Atmosphere Ocean Science Colloquium

Multiscale Geometry of High-Dimensional Data, with Applications to Machine Learning and Dynamical Systems

Speaker: Mauro Maggioni, Duke University

Location: Warren Weaver Hall 1302

Date: Wednesday, January 29, 2014, 3:30 p.m.


High dimensional data appears in a wide variety of applications, from signal processing (e.g. sounds, images), to study of dynamical systems with high dimensional state spaces, to the study of corpora of text documents, to medical, biological and financial data. A basic model is to think of a data point as a sample from a high-dimensional probability distribution.
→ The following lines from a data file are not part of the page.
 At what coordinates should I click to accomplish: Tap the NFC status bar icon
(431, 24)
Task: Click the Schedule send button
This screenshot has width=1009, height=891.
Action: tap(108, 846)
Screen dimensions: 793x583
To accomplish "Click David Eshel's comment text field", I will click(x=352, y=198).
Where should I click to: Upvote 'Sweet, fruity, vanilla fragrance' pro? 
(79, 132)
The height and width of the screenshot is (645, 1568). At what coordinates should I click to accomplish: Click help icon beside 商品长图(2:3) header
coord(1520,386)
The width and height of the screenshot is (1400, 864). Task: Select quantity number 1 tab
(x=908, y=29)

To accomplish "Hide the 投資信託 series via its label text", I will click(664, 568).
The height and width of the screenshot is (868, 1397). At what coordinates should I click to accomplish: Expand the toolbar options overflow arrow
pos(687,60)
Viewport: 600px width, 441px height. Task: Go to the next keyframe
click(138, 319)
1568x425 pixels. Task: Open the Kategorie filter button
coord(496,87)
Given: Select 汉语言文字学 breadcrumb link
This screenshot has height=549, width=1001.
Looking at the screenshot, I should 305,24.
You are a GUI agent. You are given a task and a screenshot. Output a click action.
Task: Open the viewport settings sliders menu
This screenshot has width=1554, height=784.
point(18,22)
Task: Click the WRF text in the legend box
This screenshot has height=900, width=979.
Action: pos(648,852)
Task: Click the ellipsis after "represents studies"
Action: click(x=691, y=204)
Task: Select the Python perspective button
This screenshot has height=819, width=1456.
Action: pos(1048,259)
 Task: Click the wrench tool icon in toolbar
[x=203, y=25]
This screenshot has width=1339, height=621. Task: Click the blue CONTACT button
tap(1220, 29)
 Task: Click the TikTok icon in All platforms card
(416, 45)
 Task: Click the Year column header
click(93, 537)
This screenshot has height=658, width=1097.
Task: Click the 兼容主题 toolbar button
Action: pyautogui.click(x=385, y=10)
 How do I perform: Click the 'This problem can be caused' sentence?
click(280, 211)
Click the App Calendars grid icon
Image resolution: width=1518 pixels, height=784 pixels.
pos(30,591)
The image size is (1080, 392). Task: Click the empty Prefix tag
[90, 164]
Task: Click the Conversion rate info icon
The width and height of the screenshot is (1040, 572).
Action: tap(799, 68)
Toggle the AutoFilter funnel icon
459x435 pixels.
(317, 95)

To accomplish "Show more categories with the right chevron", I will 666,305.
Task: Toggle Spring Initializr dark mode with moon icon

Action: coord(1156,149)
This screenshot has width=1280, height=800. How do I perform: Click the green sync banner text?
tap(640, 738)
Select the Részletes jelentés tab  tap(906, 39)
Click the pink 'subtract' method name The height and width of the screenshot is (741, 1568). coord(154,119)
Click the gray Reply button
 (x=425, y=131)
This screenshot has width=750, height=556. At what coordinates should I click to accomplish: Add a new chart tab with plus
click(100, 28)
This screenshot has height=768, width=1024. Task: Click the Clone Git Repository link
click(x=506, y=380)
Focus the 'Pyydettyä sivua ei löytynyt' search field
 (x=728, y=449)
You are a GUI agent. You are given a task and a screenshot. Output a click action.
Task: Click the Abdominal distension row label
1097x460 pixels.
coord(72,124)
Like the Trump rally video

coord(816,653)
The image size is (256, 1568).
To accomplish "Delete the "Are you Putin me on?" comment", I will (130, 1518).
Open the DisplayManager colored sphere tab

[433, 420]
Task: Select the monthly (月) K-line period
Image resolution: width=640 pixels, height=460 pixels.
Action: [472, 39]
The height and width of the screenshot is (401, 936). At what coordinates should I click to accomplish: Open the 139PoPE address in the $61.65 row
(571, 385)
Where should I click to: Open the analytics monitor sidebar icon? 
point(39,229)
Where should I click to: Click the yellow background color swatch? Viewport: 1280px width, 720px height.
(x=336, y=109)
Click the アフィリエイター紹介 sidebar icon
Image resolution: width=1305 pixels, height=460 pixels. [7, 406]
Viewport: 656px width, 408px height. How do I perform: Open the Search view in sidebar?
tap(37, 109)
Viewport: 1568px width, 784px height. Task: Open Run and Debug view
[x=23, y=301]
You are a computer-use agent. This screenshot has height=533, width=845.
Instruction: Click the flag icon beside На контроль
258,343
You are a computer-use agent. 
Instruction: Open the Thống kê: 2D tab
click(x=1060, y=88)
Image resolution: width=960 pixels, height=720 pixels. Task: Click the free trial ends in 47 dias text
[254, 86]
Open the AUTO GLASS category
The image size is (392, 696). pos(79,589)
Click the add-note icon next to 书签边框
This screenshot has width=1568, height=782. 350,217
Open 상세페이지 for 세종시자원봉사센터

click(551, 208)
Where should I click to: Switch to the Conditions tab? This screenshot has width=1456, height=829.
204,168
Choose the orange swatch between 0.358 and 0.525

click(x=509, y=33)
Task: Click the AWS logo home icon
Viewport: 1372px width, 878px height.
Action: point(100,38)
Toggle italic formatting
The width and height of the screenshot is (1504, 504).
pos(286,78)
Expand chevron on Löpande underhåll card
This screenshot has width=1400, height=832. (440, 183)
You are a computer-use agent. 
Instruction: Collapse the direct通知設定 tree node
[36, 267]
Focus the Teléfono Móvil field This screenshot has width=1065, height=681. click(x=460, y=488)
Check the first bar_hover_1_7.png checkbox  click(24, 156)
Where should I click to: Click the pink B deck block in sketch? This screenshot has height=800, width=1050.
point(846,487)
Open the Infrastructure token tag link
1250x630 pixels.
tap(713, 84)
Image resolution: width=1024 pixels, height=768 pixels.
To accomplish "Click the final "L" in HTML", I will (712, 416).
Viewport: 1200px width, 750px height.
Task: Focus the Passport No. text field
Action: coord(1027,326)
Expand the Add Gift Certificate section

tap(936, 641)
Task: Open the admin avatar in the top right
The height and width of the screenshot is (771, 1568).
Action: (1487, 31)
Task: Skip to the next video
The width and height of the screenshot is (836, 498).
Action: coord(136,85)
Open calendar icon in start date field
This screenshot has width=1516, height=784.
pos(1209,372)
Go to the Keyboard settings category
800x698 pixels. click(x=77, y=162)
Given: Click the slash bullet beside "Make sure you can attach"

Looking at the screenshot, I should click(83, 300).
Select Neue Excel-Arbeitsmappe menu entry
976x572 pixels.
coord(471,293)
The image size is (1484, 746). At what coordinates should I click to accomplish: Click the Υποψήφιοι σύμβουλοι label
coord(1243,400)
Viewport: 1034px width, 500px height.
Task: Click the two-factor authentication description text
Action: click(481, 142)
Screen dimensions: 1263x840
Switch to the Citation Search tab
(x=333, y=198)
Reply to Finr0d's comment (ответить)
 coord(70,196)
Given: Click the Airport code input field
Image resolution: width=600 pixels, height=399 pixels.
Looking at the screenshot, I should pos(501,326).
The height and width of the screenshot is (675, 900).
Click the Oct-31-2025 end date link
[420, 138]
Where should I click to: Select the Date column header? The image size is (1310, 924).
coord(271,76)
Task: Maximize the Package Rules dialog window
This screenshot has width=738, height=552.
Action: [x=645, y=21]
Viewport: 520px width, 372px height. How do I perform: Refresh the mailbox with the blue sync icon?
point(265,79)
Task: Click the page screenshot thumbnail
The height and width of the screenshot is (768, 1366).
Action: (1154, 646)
Traditional statistical methods fail in high-dimensions due to the curse of dimensionality, and new hypotheses on the structure of data are needed. in particular, the assumption that data, while presented in high-dimensionals, has complex geometric structures that are intrinsically low-dimensional, has been verified in many data sets, and has been useful in deriving new methods in statistics and machine learning. We will discuss techniques that analyze the geometry of data in a robust multiscale fashion (both with respect to sample size and high-dimensional noise) to estimate the intrinsic dimension, efficiently construct representations of data and dictionaries for it, and to estimate the probability distribution generating the data. We present applications to the detection of anomalies in hyper-spectral images, images, in regression and classification problems, as well as in the study of dynamical systems, both low-and high-dimensional (e.g. molecular dynamics).